Ewa is pushed ahead, but as she awaits her stamp, she’s told the address of relatives she’s provided is invalid— in fact, nonexistent. Ewa knows this isn’t so, but she’s shunted into the reject line.

In desperation, she pleads for help to a stranger who seems to know his way around. This gentleman is Bruno Weiss (Joaquin Phoenix), who agrees, with an air of reluctance, to see what he can do. A short while later, he escorts her out and takes her to his apartment, saying he has work for her.

Bargaining chips

The work turns out to be a burlesque routine in which Ewa is decked out as the Statue of Liberty, and Bruno is a pimp who lets out his girls to the paying customers. Ellis Island is, among other places, a recruitment site, and a few well-placed dollars ensure a reliable stream of candidates. Wan and ill-fed, Ewa is an obvious beauty, all the more desirable as a damsel in distress. She resists at first, but her need to rescue Magda trumps everything else.

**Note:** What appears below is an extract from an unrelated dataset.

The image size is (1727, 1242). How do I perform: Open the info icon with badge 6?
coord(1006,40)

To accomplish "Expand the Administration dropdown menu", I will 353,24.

What, though, of her relatives, an aunt and uncle in Brooklyn? She tracks down the address and finds them, and the sympathetic aunt seems willing to help. But Bruno lays out a little more cash and has them scared off.

Is Ewa worth all this trouble? Bruno wants her for his own, and soon finds himself agonizingly in love. The issue is complicated when an equally dubious cousin of Bruno’s (Jeremy Renner), who bills himself as Orlando the Magician, shows up and puts his moves on Ewa. Ewa responds, partly because she’s attracted to the scamp but partly as a means of getting some bargaining chips of her own. It’s a dangerous game, and it ends badly. But Bruno agrees to a redemptive act, and the sisters are reunited.

Where, though, will they go? The boat that takes them from Ellis Island is headed for a very different shore than the one they had thought to arrive at. Their only resource is that Ewa has learned what the coin of this realm is.

Primal eruption

The cinematography of the film is subdued and menacing — the only sunlight that enters it is Ewa’s fantasy of an idyllic past — but the dramatic colors are on the lurid side. This is a risky approach, and only partly successful.

Marion Cotillard as Ewa delivers a subtly shaded portrait of innocence corrupted and replaced by a survivor’s strength. But the more interesting character is Bruno, who undergoes a far more profound and unpredictable change: One sees in him, finally, as grave a damage as any he is able to inflict.

It takes the deeply studied performance of Joaquin Phoenix to make this credible. Phoenix has become, since Sean Penn retired to celebrity status, our most interesting actor. He turns the film almost inside out when he bursts into rage at Ewa’s initial rejection of him; it is such a primal eruption that it forces us to rethink who Bruno is, although we don’t understand the full significance of the outburst for his character until the act of violence that destroys him and the self-loathing that surfaces in the film’s climactic scene. Only then do we finally realize that Bruno himself is as much victim as villain, a part of the giant meat-processing apparatus that turns greenhorns into serviceable units of demand and supply and dehumanizes everyone involved.

With this insight, The Immigrant rises above its penny-dreadful plot to show us the ladder of exploitation on which America was built and on which it still largely rests. It also helps explain the individualist, winner-take-all ethos that drives it even now and accounts for so many of its social pathologies and structural defects.

If you would know the story of America, tell the story of its labor, from slave quarter to office cubicle. The Immigrant takes us to the emblematic scene of the crime.